**Document excerpt**
################

October 6, 2015 at 5:47 PM

By: Michael J. Harrington

Wall Street Journal Myopia

I don't often agree with Wall Street Journal editorials. When I do, it takes a magnifying glass to find any words or a phrase that are in harmony with my views. Well, I found it in this editorial: "The Obama Presidency has been disappointing on many counts." There ya go!

October 8, 2015 at 5:52 PM

By: bob Busch

BBB

My wife was put on the do not hire list by her. I now know there is a god. But what about all the administrators those crooks hired? I hope and pray this is only the tip of the iceberg.

Now the feds need to look at all the contracts for so called Turn Around Schools. Small school communities and other various ways to scam the system. As to my wife , and others injured by that nickel slick bitch why is anything she signed valid? I will pursue this without the interference of the castrated CTU.I also wonder if Illinois Shield law will save her? Strange no local or state action.

October 8, 2015 at 10:33 PM

By: Anathaniel Hale

Fiascoes Uncovered!

It is unfortunate that the first mention of the scandalous contract was basically ignored. The entire Board needs to go as they all voted "Yea" and if good investigative reporting keeps up soon we will see the links to Broad and other insidious organizations. Hope she and her hoard get jail time. It is all one huge laughless joke that the citizenry pay for. All the lies Rahm built up during election season from distancing himself from BBB to touting erroneous stats on graduation and transfer rates. I could hang myself for voting for the clown. Looking like Wiley Coyote and the Grinch had a baby.

October 9, 2015 at 4:17 AM

By: George N. Schmidt

Elected school board needed, as indictment proves

For all the lies about "accountability" in corporate "school reform" in Chicago, the indictments of Barbara Byrd Bennett merely scratches the "tip of the iceberg," simply shows the surface of things (to deliberately mix metaphors).

################

**Task to carry out**
Extend the reader comments above about the Barbara Byrd Bennett indictment, picking up right after their last sentence.

**Dataset excerpt**
################

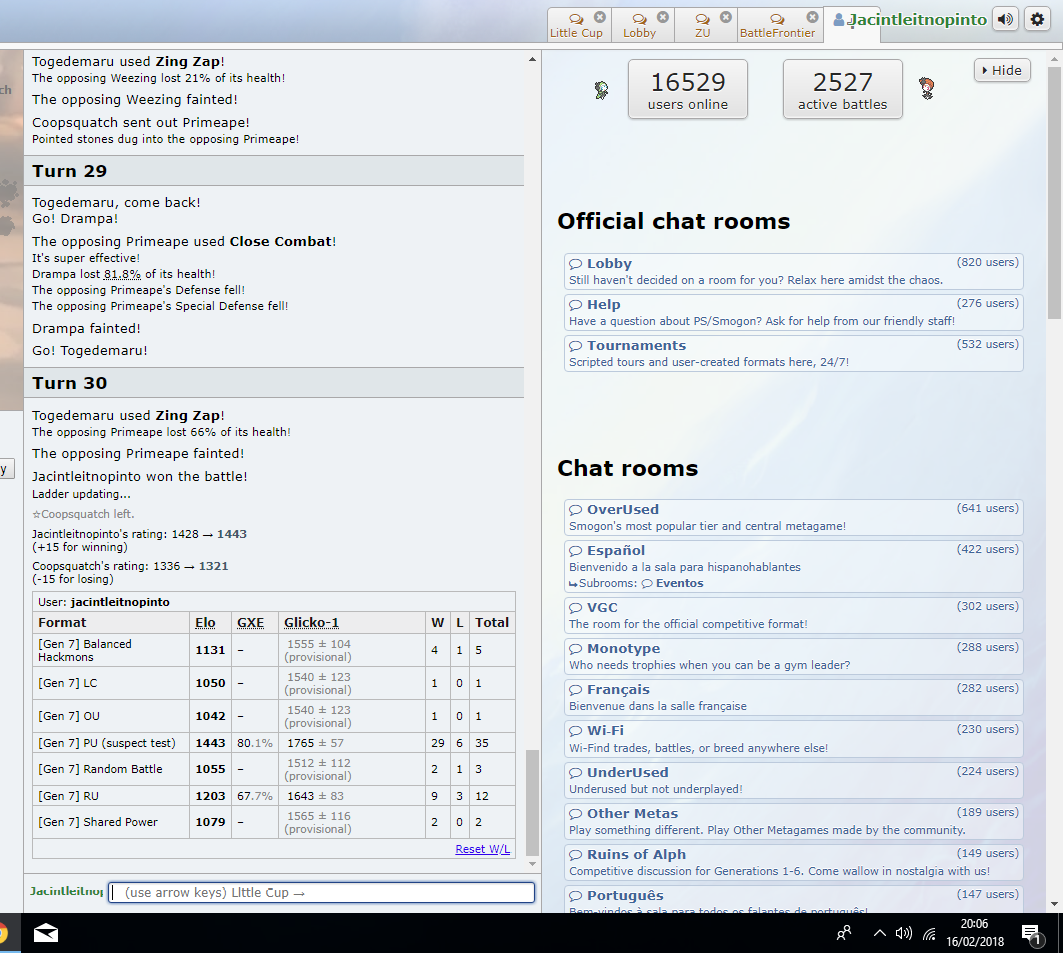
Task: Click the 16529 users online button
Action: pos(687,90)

################

**Answer to this problem**
The scandalous history of the actions of the members of the Chicago Board of Education since Rahm Emanuel was inaugurated in May 2011 is one of the best arguments for the elected school board. Sadly, however, the other justice that should take place in this scandal will not... Every member of that school board should be indicted for their criminal actions. Every month, month after month, David Vitale and the other members of the Board of Education voted for massive privatization schemes, for the destruction of the city's real public schools, for the expansion of charter schools (that lie, cheat and steal from kids and poor families) and for hundreds of other crimes we will likely never know about -- unless one of them decides to come to Substance (where we will be waiting) and begin to tell the truth, the whole truth, and nothing but... Let's never forget that a month before the SUPES deal the Board of Eduction voted in favor of the recommendations by the committee to close a record breaking 50 of the city's real public schools. That recommendation was made by a committee headed by former Commonwealth Edison CEO Frank Clark.

When David Vitale was finally dumped from the Board of Education in July 2015, he was replaced by his partner in crime -- Frank Clark.